True - Forward stepwise selection starts with no predictors and adds one predictor at a time, choosing the one that improves model fit the most. As a result, the (k+1)-variable model always contains all k predictors from the k-variable model, plus one additional variable. This behavior is built into how forward selection works.
False - Backward stepwise selection starts with all predictors and removes one at a time. This means that the k-variable model comes from removing variables from the (k+1)-variable model, but there’s no guarantee the same predictors were kept at each step. Due to the combinatorial nature, the optimal k-variable model may not be nested within the (k+1)-variable model in backward selection.
False - Forward and backward stepwise selections use different paths and different criteria at each step. There is no guarantee that the k-variable model from one method (backward) is a subset of the (k+1)-variable model from the other (forward).
False - Again, since forward and backward stepwise selection are distinct methods, the predictors chosen in their respective models may differ completely. There is no nesting guarantee between forward and backward models.
False - Best subset selection fits all possible models of each size and selects the best one for each model size. The best k-variable model is not guaranteed to be a subset of the best (k+1)-variable model, because adding one variable might change the whole optimal combination.
Justification: Flexibility: The lasso introduces a constraint (L1 penalty) on the regression coefficients, effectively shrinking some to exactly zero, performing variable selection. This means lasso is less flexible than least squares, which fits all p predictors without constraint.
Bias-Variance Trade-off: By reducing flexibility, the lasso increases bias (since some coefficients are shrunk toward zero), but reduces variance, especially when many predictors are irrelevant or highly correlated. If the reduction in variance outweighs the increase in bias, the overall test MSE decreases, improving prediction accuracy.
Justification: Flexibility: Ridge regression introduces an L2 penalty on the regression coefficients, shrinking them toward zero but not setting them exactly to zero (unlike the lasso). This shrinks the coefficients, reducing model complexity and hence reducing flexibility relative to least squares.
Bias-Variance Trade-off: Like the lasso, ridge regression increases bias but decreases variance. If the variance reduction is greater than the bias increase, the test MSE improves, and prediction accuracy is better than least squares.
Justification: Flexibility: Non-linear methods (e.g., splines, polynomial regression, GAMs, trees, etc.) are typically more flexible than linear regression because they can capture complex relationships between predictors and the response.

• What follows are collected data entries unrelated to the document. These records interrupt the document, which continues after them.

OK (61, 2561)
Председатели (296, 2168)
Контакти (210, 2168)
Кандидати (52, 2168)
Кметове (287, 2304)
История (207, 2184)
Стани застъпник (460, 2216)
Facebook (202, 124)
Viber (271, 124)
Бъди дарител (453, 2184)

Bias-Variance Trade-off: This added flexibility reduces bias (better fit to training data) but increases variance (more sensitive to training data fluctuations). These methods will improve test prediction accuracy if the reduction in bias outweighs the increase in variance.
\[ \min_{\beta_0, \beta_1, \dots, \beta_p} \sum_{i=1}^n \left( y_i - \beta_0 - \sum_{j=1}^p \beta_j x_{ij} \right)^2 \quad \text{subject to} \quad \sum_{j=1}^p |\beta_j| \leq s \]
Justification:At s=0, the constraint forces all βj=0, so the model predicts only the intercept β0, resulting in high training RSS. As s increases, the constraint is relaxed, allowing the model to include more predictors or increase the size of the coefficients, thereby reducing the training RSS. At the extreme, when s is large enough, the lasso solution becomes equivalent to ordinary least squares, achieving the minimum possible training RSS. So the training RSS decreases monotonically (or at least non-increasingly) as s increases.
Justification: At s=0, the model is overly simple (just the intercept), so test RSS is high due to underfitting. As we increase s, the model becomes more flexible -> better fit -> test RSS decreases. However, beyond a point, adding too much flexibility leads to overfitting -> test RSS increases. This creates a U-shaped curve for test error.
Justification: Small s -> highly constrained, simple model -> low variance.
As s increases, more coefficients can grow or enter the model -> higher model flexibility -> higher variance.
Justification: At s=0, bias is very high (only intercept is used). As s increases, model becomes more complex, capturing more patterns in data -> lower bias. So, squared bias decreases with increasing s.
Justification: The irreducible error is caused by random noise. It is independent of the model or method used. So changing s has no effect on irreducible error.